本来は徳と知性を備えた者として知られるパーンダヴァたちが、王位と享楽への欲望から親族を殺そうとしているのではないか。アルジュナは戦う理由そのものを「欲望」と見なし始めます。その瞬間、彼の中で戦争は正義のための行為ではなく、自分たちが関わろうとしている大罪に見えてくるのです。

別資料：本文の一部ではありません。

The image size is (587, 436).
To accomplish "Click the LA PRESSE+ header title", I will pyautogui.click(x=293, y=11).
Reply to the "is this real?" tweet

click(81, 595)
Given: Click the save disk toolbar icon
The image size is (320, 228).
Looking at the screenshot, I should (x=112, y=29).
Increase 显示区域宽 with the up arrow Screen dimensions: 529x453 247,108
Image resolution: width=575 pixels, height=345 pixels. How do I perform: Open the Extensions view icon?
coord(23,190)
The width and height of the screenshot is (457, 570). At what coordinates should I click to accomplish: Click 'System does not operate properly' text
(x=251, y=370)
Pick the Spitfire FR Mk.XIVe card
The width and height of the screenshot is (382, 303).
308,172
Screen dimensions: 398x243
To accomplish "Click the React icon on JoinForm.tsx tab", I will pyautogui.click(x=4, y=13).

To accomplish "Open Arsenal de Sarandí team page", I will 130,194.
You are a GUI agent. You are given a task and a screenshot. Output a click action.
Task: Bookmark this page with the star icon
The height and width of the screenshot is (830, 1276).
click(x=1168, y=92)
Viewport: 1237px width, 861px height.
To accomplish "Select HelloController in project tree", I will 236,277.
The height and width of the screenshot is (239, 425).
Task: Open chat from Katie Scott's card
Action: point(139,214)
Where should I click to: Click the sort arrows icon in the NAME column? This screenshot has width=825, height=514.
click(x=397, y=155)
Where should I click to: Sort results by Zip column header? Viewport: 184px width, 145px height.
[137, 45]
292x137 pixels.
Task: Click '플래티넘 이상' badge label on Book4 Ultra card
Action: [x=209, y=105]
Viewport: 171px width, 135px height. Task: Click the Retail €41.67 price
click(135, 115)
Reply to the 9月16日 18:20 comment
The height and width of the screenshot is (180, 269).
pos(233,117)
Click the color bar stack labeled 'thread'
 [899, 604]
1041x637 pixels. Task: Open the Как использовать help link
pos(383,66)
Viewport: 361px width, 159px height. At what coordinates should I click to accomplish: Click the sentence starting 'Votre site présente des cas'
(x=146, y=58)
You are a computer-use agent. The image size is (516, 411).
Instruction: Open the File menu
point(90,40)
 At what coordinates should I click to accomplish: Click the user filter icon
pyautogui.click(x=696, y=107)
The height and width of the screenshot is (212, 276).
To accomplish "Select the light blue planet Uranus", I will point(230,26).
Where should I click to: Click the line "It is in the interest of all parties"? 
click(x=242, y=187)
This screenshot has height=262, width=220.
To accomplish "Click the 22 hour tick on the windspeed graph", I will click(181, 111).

ギータプレス版からの日本語訳――第1章第45節「王位と快楽への欲望による大罪」
aho bata mahat pāpaṁ kartuṁ vyavasitā vayam |
yad rājyasukhalobhena hantuṁ svajanam udyatāḥ || 45 ||
語句
aho は驚きを示す不変化詞です。
bata は深い悲しみを表します。
mahat pāpam は「大きな罪」。
kartuṁ vyavasitā vayam は「私たちはそれを犯そうと心を決めてしまった」。
rājya-sukha-lobhena は「王位と享楽への欲望によって」。
hantuṁ svajanam udyatāḥ は「自分の親族を殺そうとしている」です。
訳
「ああ、何ということか。 私たちは大きな罪を犯そうと心を決めてしまった。 王位と享楽への欲望のために、 自分自身の親族を殺そうとしているのだから。」
注釈訳
不変化詞 aho は驚きを示し、
bata は大きな悲しみを表す。
この二つを用いることで、 アルジュナは次のことを示そうとしている。
パーンダヴァたちは、 世界中から徳ある者、 知性ある者と見なされていた。
その彼らが罪の行為に関わることは、 決してふさわしいことではなかった。
それにもかかわらず、 彼らまでもがこの恐ろしい罪を犯そうと決意してしまった。
それは極めて嘆かわしいことであった。
アルジュナは、 この大きな罪の動機として、 王位と享楽への欲望を挙げる。
それによって彼は、 そのような動機で戦争に加わることは、 彼らにとって大きな過ちであると示している。